[Records for this task Boundary: Start]

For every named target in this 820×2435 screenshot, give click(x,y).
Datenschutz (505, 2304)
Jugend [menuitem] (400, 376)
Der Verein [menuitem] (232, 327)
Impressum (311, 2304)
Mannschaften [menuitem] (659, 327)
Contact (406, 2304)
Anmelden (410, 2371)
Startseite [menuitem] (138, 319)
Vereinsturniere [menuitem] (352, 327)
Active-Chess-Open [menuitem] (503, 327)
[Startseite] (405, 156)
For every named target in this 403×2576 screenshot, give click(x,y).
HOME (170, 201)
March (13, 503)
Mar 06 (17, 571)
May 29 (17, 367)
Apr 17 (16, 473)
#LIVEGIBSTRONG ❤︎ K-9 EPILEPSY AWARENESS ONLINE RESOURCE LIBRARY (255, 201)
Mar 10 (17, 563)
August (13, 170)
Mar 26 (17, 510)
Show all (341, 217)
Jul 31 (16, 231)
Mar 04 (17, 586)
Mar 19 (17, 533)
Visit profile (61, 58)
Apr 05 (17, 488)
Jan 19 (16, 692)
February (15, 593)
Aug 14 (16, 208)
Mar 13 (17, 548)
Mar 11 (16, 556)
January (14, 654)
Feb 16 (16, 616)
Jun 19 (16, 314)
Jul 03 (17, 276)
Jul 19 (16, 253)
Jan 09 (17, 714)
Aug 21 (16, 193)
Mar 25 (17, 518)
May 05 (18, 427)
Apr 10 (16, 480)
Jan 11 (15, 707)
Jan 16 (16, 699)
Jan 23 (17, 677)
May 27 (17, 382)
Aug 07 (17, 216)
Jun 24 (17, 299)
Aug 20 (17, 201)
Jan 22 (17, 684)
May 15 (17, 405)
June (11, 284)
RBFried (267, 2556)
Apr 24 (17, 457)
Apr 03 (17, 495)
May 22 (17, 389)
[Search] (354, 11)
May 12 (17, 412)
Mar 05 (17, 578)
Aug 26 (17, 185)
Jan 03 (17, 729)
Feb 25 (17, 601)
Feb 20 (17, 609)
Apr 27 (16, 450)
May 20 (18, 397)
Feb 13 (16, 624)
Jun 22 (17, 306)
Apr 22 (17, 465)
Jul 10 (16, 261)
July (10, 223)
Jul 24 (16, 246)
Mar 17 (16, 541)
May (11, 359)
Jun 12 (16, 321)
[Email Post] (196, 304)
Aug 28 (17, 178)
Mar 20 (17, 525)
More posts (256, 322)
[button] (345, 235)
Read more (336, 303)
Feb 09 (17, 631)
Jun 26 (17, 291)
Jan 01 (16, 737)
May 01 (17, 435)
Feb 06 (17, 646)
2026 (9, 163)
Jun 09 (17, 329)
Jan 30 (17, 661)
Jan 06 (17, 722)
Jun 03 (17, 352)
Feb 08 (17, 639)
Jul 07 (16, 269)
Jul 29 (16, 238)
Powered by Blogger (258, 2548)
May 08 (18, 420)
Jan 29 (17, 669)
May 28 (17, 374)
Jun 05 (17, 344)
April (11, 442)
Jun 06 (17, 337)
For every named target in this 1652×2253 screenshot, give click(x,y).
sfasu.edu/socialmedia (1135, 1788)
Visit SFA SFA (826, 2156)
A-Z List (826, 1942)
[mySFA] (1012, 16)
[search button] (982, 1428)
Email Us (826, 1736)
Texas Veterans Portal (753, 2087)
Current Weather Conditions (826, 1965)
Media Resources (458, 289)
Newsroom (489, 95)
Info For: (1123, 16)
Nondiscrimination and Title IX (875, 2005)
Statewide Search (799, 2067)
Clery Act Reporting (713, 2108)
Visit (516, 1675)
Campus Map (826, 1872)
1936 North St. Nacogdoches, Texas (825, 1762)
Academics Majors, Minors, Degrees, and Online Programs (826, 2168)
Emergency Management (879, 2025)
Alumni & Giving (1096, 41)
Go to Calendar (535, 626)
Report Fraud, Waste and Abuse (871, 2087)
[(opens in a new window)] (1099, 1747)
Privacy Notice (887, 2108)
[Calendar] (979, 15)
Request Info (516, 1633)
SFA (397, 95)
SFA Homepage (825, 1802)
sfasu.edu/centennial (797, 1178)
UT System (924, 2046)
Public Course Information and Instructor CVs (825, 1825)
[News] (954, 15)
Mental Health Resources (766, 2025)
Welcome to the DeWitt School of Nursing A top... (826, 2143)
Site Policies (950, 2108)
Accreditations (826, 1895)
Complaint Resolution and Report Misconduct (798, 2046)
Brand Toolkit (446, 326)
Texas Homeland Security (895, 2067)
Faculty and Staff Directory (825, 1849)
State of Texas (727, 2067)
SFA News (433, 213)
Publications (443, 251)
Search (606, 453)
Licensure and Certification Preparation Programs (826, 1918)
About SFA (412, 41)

[Records for this task Boundary: End]

**Exercise instructions**
The answer should be only the number of lines in the data that contain the string "sfasu".

**Task solution**
2